The recruits were, of course, fellow Jews - including perhaps a few essenes, baptists and guerrilla fighters. People undoubtedly inspired by Jesus’s attempted apocalyptic coup and the subsequent story that his body had disappeared and like Elijah had risen to heaven (the Romans blamed his disciples, saying they had secretly removed the corpse from its tomb - a slightly more likely scenario). All fervently expected imminent deliverance through the return of Jesus: “the time is fulfilled and the kingdom of god is at hand”.1 Obviously the social atmosphere was feverish. People must have been desperate - after all, they were investing their hopes in a dead leader and the imminent armed intervention of god’s legions of angels. ...

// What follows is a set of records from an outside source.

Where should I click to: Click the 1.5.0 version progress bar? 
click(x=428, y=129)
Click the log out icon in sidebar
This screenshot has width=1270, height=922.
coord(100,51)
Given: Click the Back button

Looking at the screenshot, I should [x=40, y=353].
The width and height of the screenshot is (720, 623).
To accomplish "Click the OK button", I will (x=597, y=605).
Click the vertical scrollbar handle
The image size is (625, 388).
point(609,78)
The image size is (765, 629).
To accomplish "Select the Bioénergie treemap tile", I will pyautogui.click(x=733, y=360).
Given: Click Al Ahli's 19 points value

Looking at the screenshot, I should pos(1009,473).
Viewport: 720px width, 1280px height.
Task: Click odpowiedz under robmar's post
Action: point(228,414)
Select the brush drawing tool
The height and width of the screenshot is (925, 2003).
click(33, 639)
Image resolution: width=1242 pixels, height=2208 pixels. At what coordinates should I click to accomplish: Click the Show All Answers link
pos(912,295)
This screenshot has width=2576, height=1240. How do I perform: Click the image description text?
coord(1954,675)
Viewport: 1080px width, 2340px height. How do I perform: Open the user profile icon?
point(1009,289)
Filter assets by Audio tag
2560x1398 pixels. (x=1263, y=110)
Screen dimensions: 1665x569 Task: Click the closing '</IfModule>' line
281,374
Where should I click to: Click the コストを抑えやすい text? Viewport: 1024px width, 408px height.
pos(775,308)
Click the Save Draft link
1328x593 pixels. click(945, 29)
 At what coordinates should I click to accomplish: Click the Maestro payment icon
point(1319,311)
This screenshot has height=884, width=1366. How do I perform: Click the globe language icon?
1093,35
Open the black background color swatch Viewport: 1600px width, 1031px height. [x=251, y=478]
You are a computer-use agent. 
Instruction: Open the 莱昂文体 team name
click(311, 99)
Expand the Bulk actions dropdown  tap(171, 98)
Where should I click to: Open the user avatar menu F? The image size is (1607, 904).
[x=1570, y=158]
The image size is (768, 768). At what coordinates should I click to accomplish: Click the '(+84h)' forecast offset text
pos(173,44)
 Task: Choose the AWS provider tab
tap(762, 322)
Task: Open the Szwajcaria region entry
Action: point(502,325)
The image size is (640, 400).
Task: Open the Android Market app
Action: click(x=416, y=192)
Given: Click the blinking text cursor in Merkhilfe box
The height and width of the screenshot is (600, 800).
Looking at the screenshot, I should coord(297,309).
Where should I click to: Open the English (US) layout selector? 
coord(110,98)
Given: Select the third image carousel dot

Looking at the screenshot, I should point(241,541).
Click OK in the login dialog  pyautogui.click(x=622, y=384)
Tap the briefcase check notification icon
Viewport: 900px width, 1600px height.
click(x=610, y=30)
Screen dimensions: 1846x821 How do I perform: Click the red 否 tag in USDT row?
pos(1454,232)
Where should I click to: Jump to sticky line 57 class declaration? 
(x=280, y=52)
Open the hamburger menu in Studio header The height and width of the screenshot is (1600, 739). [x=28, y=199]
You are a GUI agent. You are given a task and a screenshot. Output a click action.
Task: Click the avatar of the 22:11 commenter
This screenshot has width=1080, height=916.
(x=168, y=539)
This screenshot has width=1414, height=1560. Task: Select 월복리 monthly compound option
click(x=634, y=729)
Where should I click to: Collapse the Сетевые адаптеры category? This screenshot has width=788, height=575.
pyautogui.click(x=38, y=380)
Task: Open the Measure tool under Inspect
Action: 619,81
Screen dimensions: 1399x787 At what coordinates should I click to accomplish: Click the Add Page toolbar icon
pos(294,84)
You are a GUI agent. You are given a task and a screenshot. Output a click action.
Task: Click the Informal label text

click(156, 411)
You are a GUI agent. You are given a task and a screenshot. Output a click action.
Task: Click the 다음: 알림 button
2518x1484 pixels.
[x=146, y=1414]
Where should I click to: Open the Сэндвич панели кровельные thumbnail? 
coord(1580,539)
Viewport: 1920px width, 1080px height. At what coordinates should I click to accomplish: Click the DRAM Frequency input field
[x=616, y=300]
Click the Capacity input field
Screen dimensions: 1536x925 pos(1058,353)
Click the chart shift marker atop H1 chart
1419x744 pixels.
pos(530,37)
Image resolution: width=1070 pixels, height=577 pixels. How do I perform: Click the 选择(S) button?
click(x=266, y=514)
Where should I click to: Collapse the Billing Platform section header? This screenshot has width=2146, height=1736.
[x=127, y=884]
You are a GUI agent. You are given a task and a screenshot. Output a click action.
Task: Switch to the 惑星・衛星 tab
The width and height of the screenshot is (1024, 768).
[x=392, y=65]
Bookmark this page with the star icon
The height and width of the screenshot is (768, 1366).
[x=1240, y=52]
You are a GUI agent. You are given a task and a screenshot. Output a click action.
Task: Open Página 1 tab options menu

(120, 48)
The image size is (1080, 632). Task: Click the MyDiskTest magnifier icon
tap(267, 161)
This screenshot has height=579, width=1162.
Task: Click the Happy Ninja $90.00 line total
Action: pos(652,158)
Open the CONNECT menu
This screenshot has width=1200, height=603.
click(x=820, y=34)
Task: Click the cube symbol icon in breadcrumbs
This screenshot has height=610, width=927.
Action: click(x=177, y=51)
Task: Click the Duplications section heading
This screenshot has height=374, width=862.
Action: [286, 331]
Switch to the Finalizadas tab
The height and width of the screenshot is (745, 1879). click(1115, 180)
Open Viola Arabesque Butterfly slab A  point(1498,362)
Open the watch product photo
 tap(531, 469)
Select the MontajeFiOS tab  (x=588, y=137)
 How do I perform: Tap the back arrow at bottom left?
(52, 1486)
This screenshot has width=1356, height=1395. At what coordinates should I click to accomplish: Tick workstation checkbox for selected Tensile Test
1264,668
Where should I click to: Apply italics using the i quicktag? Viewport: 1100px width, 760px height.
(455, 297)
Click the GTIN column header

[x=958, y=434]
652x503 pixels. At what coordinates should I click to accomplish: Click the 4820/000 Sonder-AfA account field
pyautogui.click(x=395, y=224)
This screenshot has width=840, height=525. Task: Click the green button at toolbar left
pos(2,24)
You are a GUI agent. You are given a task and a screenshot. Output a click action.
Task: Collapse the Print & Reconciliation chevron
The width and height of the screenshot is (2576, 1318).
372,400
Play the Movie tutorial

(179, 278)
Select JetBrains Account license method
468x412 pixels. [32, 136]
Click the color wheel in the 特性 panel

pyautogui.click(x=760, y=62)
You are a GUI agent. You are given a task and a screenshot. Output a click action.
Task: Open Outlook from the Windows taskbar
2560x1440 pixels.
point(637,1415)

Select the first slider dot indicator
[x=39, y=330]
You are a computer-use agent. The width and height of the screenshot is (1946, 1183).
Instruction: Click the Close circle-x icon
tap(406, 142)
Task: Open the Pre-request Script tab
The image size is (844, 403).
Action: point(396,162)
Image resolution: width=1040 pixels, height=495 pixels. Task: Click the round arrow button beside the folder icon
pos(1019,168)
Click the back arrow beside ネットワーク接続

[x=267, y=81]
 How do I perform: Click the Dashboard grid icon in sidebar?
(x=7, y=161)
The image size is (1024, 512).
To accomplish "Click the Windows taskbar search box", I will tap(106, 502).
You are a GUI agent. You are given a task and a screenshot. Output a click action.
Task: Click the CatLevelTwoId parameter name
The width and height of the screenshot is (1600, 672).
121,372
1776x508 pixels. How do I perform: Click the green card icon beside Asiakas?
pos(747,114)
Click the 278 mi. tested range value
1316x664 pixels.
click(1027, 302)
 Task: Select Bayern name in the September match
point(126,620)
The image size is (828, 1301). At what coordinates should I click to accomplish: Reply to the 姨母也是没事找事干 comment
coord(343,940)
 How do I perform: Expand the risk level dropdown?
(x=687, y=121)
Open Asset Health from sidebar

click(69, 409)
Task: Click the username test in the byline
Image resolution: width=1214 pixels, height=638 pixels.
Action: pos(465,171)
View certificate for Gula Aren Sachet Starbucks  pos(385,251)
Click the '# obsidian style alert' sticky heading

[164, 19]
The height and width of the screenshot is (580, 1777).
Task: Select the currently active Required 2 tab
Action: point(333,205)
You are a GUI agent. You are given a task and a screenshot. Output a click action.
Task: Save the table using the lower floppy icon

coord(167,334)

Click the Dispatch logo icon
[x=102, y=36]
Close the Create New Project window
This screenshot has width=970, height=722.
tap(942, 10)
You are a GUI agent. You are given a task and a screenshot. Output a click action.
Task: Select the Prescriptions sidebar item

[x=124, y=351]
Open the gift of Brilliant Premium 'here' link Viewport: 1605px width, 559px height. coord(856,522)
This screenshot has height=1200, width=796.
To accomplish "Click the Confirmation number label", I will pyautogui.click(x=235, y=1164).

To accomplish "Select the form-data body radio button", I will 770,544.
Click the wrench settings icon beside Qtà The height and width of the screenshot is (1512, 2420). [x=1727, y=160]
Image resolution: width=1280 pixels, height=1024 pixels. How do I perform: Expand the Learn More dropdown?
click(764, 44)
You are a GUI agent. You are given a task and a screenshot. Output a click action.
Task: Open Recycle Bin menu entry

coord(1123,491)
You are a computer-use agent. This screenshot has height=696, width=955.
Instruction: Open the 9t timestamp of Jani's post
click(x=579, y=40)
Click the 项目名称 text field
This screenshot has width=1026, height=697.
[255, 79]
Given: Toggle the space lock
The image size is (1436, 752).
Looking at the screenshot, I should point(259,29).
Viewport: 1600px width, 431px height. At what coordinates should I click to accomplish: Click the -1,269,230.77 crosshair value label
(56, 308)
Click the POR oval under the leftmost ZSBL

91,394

http://weeklyworker.co.uk/worker/1052/after-the-death-of-jesus/
 
The Romans’ execution of Jesus surely came as a stunning shock. His followers must have been mortified. Nevertheless, the Jesus party survives the death of its founder-leader. Indeed it grows rapidly. The ‘Acts of the apostles’ report a big increase from 120 cadre to several thousand in the immediate aftermath of his crucifixion.

Yet they forgot to make note of the date.
 
Communist? Nah, surely Judas was the real revolutionary in the whole affair?
 
After the death of Jesus
According to western Christian mythology, Jesus died on Good Friday and came back to life three days later on what we now call Easter Monday.
That must be news for most Christian churches, who celebrate the resurrection today!!

But I have been pointing out for years now that 3 days after Friday is NOT Sunday! That's not how we count.
 
I thought crucifixions took ages. Maybe he was on there a few days and expired very early on Friday morning, to be resurrected late Sunday evening. I would count that as three days.
 
I thought crucifixions took ages. Maybe he was on there a few days and expired very early on Friday morning, to be resurrected late Sunday evening. I would count that as three days.
Off the top of my head, he died in the afternoon, and the empty tomb was discovered early Sunday morning. (No doubt any Bible-bashers can give us chapter and verse on that!)
 
Maybe his followers moved his body on the Sunday because they knew next day was a Bank Holiday.;)
 
If you want to be annoying you can ask why John says that the Last Supper was on the day before the start of Passover, whilst Matthew, Mark and Luke say it was a Passover supper. Then you can begin on how many were present at the time the tomb was found to be opened and who was inside the tomb.

It's almost as much fun as asking about Matthew's zombie invasion of Jerusalem ...
 
Communist? Nah, surely Judas was the real revolutionary in the whole affair?
Judas was a capitalist. He saw a business opportunity and exploited it.
 
If you want to be annoying you can ask why John says that the Last Supper was on the day before the start of Passover, whilst Matthew, Mark and Luke say it was a Passover supper. Then you can begin on how many were present at the time the tomb was found to be opened and who was inside the tomb.

It's almost as much fun as asking about Matthew's zombie invasion of Jerusalem ...

So many different versions of what happened. Written at different times. With additional text inserted by copyists.

A lot of the misogyny in Paul's writings looks as if it was added later.